After Katrina, gentrification became rampant. There are tennis courts and bicycle lanes in neighborhoods where they would have been inconceivable when I was growing up. There’s nothing necessarily wrong with tennis courts and bike lanes, but usually such upgrades are not made with the intention of improving underserved areas for the people who have lived there for generations. Those communities usually do not reap the benefits of upgrades that improve property values. That’s why the improvements to New Orleans, however necessary they may have been, also triggered a slow process of more people moving out as their housing options dwindled.
I called my dad to discuss what I had seen on my return to Boston, and we both thought the story had a familiar theme: Much-needed improvements were coming, but what would they mean for people who live in those areas? Would bike lanes here be a harbinger of Black flight, as they were in New Orleans?
A 2019 Globe article noted that Blue Hill Avenue will get a facelift in order to relieve congestion, increase public spaces, and improve safety. It’s the second most crash-prone street in Boston.
In September, the federal government rejected funding for a significant Blue Hill Avenue bus project, but city officials are still committed to making the changes.
Change is good. The government should look to improve every portion of the city it serves, right?
But I wonder what the upgrades will mean in a time of housing shortages, when real estate prices are rising faster than Jayson Tatum’s stardom in the NBA.
Those prices could push the city’s Black and brown communities out of homes they may have had for generations, and the area could be at risk of losing its identity over time.
This is an unprecedented moment in Boston. The city has the opportunity to elect a nonwhite mayor for the first time.
I can’t help thinking of Blue Hill Avenue, the place, and I hope that voters will, too. What are the long-term plans for the thoroughfare? Will the next mayor fight for both the infrastructure it needs and for the small businesses and residents who deserve to be able to stay? Once Blue Hill Avenue gets a facelift and is discovered by newcomers, can the next mayor ensure that affordable housing remains a priority for those who’ve always called it home?
The fate of Black neighborhoods is also a theme in “Blue Hill Avenue.” In one scene, Tristan’s uncle, a barber who owns his shop with Tristan, is explaining how the neighborhood was once safe and clean, before drugs and crime infested the area.
Uncle Rob: But you see what I’m talkin’ about, right?
Uncle Rob: About the neighborhood.
Tristan: Yeah.
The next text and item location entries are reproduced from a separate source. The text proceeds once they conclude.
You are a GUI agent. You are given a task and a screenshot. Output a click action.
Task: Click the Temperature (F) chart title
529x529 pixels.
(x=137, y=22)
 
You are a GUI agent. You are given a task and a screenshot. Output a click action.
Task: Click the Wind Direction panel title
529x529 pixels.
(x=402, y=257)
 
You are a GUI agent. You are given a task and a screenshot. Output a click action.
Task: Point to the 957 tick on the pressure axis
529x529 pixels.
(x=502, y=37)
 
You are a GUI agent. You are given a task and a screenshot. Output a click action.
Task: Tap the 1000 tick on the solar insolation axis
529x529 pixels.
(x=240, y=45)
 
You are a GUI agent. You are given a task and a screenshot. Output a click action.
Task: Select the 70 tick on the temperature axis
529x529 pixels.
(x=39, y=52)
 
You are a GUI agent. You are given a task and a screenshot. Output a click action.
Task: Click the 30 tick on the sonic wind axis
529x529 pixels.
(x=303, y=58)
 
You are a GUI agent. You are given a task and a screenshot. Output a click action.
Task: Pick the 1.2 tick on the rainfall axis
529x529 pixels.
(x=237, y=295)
How things change. Yeah, I heard you.
Uncle Rob: No, not just how things have changed but why they’ve changed. Have you asked yourself that question?
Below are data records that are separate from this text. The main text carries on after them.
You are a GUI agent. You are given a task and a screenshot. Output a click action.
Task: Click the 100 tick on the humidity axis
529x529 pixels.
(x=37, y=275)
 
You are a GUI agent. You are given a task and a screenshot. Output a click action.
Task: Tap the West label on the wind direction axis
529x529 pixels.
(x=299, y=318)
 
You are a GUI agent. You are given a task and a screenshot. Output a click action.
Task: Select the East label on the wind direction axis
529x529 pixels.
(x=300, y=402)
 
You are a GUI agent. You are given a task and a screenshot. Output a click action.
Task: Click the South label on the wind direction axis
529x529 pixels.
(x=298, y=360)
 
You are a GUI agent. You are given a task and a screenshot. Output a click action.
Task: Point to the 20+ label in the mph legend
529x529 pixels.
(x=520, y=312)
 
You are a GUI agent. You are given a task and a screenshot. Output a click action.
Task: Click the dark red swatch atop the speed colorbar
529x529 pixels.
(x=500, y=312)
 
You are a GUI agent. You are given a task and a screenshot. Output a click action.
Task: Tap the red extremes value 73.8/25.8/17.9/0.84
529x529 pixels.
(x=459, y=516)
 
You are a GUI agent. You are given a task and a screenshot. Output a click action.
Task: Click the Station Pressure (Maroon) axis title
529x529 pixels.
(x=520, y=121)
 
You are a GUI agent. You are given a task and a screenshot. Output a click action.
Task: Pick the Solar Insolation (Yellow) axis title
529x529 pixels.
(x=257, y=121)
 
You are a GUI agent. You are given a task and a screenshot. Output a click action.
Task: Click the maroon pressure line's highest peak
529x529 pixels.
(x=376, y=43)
Today I hear that conversation in a new context. Today we might ask: Why will certain changes be made? Is it possible to make needed changes in an underserved community while maintaining its culture and identity?
At the end of the movie, Tristan reflects on the choices he has made with his life. He does not apologize for what he and his friends have done because “it was just who we were.” But he does leave the business he built on the streets. He changes — without surrendering the foundation of who he is.
Blue Hill Avenue deserves such an evolution.